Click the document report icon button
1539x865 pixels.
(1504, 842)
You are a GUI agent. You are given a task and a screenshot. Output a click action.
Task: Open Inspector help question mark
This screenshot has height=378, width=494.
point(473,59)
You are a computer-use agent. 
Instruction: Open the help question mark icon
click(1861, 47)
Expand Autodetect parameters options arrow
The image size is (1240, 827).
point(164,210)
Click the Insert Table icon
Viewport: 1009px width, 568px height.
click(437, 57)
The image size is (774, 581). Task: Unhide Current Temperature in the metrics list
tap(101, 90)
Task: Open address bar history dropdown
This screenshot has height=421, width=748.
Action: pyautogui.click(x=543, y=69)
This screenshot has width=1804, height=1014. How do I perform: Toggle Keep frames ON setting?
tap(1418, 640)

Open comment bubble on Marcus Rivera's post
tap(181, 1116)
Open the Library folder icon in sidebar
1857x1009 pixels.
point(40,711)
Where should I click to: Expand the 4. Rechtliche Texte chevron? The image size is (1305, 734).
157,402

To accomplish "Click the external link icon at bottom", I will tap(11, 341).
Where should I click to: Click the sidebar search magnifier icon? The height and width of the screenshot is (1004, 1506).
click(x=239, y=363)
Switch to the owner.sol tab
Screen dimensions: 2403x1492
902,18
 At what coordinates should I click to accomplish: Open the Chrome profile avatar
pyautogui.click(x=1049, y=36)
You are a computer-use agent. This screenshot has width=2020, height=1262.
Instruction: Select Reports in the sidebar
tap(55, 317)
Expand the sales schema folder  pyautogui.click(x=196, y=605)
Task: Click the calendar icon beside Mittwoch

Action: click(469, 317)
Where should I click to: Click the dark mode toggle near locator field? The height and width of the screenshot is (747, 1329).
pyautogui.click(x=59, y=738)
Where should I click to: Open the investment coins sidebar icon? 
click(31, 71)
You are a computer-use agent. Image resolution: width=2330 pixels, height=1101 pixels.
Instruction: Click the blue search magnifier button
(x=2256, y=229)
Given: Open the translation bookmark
+ + + +
Problem requirements - For each line above that contains the word "agent", give the line as it is written.

Task output -
You are a GUI agent. You are given a task and a screenshot. Output a click action.
You are a computer-use agent. 
You are a computer-use agent. This screenshot has width=2020, height=1262.
You are a computer-use agent. Image resolution: width=2330 pixels, height=1101 pixels.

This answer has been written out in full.